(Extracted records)
========================================================================

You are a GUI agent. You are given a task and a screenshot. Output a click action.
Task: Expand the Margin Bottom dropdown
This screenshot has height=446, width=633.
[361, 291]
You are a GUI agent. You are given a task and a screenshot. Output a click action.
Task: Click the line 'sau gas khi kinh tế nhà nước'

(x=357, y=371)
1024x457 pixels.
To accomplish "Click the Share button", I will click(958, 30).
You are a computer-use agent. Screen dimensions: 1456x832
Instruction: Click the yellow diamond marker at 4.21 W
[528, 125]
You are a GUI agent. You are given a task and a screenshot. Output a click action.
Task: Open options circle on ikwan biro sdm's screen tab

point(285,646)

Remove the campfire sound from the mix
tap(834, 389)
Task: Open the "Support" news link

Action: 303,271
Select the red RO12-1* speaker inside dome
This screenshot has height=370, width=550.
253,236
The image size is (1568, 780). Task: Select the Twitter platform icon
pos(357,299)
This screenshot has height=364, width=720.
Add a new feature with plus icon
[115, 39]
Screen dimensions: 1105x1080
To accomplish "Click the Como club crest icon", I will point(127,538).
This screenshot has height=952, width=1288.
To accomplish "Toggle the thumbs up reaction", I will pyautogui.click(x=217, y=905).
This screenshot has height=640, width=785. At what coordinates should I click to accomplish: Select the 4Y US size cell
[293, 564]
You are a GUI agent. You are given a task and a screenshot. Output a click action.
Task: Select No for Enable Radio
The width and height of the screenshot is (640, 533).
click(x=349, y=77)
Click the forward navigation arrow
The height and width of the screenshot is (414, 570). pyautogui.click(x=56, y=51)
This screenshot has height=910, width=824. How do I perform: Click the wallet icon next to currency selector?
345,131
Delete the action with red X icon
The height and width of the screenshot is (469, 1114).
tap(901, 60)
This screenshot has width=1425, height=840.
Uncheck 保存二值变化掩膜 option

========================================================================

• **GOAL OF THE EXERCISE**
Look for the string "will" in the data above and return every line that has it.

• **EXERCISE RESULT**
To accomplish "Click the Share button", I will click(958, 30).
To accomplish "Click the Como club crest icon", I will point(127,538).
To accomplish "Toggle the thumbs up reaction", I will pyautogui.click(x=217, y=905).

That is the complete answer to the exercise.